According to The NPD Group, only four of 11 global markets (Australia, Great Britain, Russia and China) that were surveyed experienced an increase in traffic during the second quarter. While average checks increased worldwide, traffic declined in some markets causing some concern for the industry’s ability to attract repeat customers. The seven markets that did not show a traffic increase showed only modest declines or flat traffic. In the U.S., operators experienced an average check increase of 2.4 percent, however traffic remained stagnant compared with the same quarter in the year prior.

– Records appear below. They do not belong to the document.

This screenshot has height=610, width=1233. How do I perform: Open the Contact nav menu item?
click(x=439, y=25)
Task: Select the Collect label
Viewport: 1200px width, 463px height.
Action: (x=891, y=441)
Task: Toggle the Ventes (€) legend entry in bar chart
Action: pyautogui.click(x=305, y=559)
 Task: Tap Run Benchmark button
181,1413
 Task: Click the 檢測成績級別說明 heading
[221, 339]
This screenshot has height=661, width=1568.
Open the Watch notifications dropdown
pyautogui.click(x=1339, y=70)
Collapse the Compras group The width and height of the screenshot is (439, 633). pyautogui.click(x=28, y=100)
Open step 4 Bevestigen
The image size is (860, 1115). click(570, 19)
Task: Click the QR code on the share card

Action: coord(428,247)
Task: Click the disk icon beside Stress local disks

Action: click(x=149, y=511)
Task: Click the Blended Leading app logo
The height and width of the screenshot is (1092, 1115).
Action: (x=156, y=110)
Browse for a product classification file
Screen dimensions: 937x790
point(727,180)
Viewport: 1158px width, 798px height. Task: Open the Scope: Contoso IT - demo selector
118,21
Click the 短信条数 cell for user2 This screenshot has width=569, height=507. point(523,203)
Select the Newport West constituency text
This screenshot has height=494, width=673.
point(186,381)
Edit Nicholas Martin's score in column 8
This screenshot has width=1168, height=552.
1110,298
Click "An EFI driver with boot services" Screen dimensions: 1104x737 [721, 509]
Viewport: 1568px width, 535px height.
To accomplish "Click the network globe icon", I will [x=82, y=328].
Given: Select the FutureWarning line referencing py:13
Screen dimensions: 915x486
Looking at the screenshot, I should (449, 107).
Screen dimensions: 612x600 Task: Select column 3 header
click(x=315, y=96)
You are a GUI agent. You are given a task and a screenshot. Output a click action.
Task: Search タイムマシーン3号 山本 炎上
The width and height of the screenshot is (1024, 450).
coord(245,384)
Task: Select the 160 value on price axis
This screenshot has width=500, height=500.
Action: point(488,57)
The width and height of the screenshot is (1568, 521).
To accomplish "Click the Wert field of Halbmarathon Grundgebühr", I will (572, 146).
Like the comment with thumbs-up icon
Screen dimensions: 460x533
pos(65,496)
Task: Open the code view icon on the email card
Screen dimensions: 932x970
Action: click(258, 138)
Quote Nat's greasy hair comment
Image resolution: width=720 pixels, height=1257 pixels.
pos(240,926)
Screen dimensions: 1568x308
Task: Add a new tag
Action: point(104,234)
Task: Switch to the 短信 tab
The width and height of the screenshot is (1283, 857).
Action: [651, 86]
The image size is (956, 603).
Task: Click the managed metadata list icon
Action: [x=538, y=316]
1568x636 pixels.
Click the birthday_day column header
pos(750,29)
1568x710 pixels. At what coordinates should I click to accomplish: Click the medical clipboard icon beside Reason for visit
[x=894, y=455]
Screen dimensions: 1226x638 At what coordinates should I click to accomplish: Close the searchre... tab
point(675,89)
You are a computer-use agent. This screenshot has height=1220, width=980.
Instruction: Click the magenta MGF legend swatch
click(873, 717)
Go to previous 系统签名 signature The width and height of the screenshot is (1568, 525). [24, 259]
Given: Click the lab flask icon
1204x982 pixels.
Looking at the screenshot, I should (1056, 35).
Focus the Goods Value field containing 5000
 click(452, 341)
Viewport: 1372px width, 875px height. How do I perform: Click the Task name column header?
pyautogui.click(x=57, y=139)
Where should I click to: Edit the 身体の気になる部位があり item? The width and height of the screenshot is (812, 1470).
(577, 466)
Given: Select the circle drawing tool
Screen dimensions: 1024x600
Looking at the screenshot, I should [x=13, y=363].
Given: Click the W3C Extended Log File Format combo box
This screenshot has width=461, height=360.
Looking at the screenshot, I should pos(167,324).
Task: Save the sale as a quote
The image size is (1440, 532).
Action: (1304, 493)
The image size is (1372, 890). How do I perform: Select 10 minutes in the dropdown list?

Domestic and international traffic numbers seem to be fairly similar despite the different reasons for the decline.
Global SVP for NPD Foodservice, Bob O’Brien, expressed in a statement that if there aren’t better results from quick service the entire industry will struggle: “Globally … the industry will continue to eddy about, growing here and declining there, with no clear direction.” According to an NPD report released in the past month, QSR visits fell 1 percent for the 12-month period ending in June, while visits to fine-dining restaurants rose 3 percent.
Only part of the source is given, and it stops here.